For all you locals, the Bull Head Trail is probably one you’ve heard of before, and if you’ve been to Mount LeConte might have even hiked as you made your way back to civilization.

In all, it’s a 5.9 downhill hike. We’re starting you off at the summit of Mount LeConte and traveling downward toward the Rainbow Falls Trail junction to its intersection with the Old Sugarlands Trail. For wildflowers lookers or fall color seekers, this is a perfect hiking trail and one you’re sure to come back to with the changing seasons.

Starting out, you’ll find yourself at LeConte’s West Point at the intersection with the Rainbow Falls Trail. Many choose to hike up the Rainbow Falls Trail to reach the summit of Mount LeConte and take the Bull Head Trail back down the mountain.

As mentioned this is a wonderful wildflower hike whether you decide to go during the spring or summer. Bee-balms and trout-lilies are just a few of the seasonal blooms you’re sure to notice along the way. Views are just as good, especially at points where you get to gaze down at the West Prong of the Little Pigeon River.

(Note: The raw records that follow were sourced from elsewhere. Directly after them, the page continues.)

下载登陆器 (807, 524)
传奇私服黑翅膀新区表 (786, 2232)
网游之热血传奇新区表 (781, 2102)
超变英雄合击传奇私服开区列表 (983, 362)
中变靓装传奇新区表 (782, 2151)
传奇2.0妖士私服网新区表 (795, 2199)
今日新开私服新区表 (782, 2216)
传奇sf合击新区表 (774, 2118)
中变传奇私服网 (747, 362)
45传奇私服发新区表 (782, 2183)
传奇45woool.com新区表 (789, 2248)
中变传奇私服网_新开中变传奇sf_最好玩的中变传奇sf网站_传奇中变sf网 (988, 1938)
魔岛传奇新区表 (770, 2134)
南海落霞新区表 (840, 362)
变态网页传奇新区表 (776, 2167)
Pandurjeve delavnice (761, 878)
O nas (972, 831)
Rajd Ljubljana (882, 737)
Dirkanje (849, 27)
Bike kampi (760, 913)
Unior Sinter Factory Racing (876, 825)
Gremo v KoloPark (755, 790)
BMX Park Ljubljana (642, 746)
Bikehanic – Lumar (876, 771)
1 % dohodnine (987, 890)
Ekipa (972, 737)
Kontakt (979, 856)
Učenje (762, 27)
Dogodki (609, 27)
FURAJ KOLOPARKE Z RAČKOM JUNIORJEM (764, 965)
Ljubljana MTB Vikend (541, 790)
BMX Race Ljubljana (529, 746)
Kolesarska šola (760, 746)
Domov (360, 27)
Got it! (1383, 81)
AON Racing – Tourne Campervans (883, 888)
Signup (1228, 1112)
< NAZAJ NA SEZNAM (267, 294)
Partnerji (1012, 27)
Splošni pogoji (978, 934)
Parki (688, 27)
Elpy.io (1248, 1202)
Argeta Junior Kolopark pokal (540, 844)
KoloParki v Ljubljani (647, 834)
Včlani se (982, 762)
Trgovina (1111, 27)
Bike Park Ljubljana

You come to the Pulpit at mile 3.3 of the hike – a stone cairn built by the Civilian Conservation Corps. Not only can you stand on it and look out to a majestic view, 2 or 3 people can sit on if they wish. Many a Smokies hiker have stopped to eat or take a break at this point.

From there, you’ll swing left before starting the switchbacks. This is the area known as the head of the bull – its profile seen northward. A wild buffalo bull. Talk to someone who has hiked the area over the years and they might be able to show you the whole of the bull. Balsam Point being the bull’s shoulders, the crest of Mount LeConte its body, and the Sawteeth its tail.

Magnolias, hemlocks, sugar maples meet the hiker on the way down past the Pulpit. Rock overhangs are present on this part of the trail and can provide a bit of covering during a pop-up rain storm. But be wary of these overhangs during a lightning storm. From here it’s a near straight line to the Old Sugarlands Trail.